This Free Market Road Show has been full of novelties. One of the most important has been that, for the first time, the Free Market Road Show visited Israel. The city of the event was Jerusalem and the local partner was the Kohelet Policy Forum. This first stop in Israel did not disappoint and a lot was discussed during the event.
Omer Moav, a native economist, criticized some aspects of the Israeli citizenship. “People think that exports are better than imports. When you ask them why exports are so good, they tell you that they allow you to import…” This common misunderstandings are magnified, he claimed, by the lack of economic literacy of the mass media. He also warned that with the same sort of wrong arguments, a big part of the society and the political elite is pushing for rent control.
Chisholm assured the audience that “living frugally” and having “an impeccable reputation that we pay our debts” can be very convenient at the time you are looking financing for your start up.
Terry Anker, in turn, said that the real freedom is to choose to be poor or not to be poor. And he used as example his own family history. “My family was poor but my parents decided not to take the government’s handouts.” He believes that this will to make it “on your own” taught him an important lesson and had a deep impact on his life. “I think there is a difference between my life and the one of those whose family accepted the handouts,” said the successful American entrepreneur.
John Charalambakis was the man of the hour. The Greek-American economist divided his talk between the situation of Europe and Israel.
Charalambakis, a staunch critic of central banks worldwide, immediately started his remarks saying that “we live in times of financial repression.” Central banks depress interest rates under the false impression that they can creates jobs. But unfortunately for the Ben Bernankes of the world “you cannot create growth trough QE.”
Mr. Charalambakis also spoke against the secular stagnation narrative – which he defined as “propaganda.” he acknowledged that “we do live in environment of low growth and low productivity” but not because of the reasons Larry Summers believes.
He then turned to the hot issue of Greece. “A Grexit could be the Lehman Brothers moment of the EU.” Why? Because, “If Greece defaults next month the ECB will need to be recapitalized.”
Charalambakis final reflections were about Israel’s economy.

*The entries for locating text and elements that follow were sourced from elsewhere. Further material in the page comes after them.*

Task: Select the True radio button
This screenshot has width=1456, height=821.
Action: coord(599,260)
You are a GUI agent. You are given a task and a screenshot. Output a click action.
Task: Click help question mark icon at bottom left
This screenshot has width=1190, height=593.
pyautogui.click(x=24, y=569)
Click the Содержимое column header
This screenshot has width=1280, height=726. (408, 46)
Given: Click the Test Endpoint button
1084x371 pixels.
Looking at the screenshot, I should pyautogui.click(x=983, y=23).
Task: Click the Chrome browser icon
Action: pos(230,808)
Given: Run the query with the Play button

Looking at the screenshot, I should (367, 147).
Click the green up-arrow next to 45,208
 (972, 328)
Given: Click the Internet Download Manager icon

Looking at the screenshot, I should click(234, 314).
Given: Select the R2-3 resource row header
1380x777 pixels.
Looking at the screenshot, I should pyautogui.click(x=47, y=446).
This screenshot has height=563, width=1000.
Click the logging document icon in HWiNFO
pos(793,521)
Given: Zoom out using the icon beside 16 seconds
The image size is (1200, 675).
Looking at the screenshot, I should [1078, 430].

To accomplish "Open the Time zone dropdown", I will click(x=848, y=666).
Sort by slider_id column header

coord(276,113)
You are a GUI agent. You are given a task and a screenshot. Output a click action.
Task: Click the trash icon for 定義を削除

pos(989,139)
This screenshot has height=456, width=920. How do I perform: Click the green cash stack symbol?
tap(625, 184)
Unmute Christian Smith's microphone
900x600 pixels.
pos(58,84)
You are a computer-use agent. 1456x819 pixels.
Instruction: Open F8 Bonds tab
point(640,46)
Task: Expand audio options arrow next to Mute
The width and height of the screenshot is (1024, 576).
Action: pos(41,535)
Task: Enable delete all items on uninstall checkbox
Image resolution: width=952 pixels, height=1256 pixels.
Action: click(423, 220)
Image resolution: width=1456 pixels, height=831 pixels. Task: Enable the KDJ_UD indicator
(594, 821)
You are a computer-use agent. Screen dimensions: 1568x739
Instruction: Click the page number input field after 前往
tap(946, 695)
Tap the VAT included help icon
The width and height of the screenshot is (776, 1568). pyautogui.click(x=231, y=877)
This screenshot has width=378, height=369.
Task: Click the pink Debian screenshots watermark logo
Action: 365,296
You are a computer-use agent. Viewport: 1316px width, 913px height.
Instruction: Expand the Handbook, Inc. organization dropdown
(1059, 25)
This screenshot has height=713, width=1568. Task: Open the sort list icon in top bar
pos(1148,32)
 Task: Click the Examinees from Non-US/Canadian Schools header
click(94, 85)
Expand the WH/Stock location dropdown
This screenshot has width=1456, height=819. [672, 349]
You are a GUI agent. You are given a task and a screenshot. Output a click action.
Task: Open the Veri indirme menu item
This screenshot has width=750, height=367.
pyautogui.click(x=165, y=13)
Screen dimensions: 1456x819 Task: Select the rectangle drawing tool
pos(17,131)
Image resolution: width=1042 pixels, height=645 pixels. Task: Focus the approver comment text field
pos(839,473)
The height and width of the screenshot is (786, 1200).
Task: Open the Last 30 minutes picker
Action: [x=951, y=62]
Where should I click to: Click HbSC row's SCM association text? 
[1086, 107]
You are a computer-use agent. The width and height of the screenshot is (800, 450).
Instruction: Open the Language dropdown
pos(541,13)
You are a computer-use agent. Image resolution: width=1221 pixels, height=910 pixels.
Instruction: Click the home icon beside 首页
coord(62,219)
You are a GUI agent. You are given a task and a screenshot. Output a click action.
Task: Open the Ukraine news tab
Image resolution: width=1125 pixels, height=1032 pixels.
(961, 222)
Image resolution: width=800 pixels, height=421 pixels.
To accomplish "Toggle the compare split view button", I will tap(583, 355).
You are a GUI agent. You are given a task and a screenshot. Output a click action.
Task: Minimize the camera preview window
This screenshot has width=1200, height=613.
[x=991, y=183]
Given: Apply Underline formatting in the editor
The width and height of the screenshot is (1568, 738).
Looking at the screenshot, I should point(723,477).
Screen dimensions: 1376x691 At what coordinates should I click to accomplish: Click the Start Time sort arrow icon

The economist found troublesome that housing prices are raising in the country and asked if this may be a sign of a bubble. He also found mistaken that “the global trend of expansionary monetary policy has been imitated by the Israeli Central Bank.” Lastly, he criticized that starting a business has become more difficult – which is very ironic and dangerous when you consider that Israel is the “start up nation” par excellence.
However, Charalambakis envisions a bright future for Israel. He even spoke of a “golden opportunity” for the country. He based this optimistic vision on the fact that Israel’s historical enemies are in disarray. Charalambakis called Israel to make good use of this opportunity and to work to establish, as soon as possible, a free trade zone with neighbors like Cyprus, Greece, and Egypt.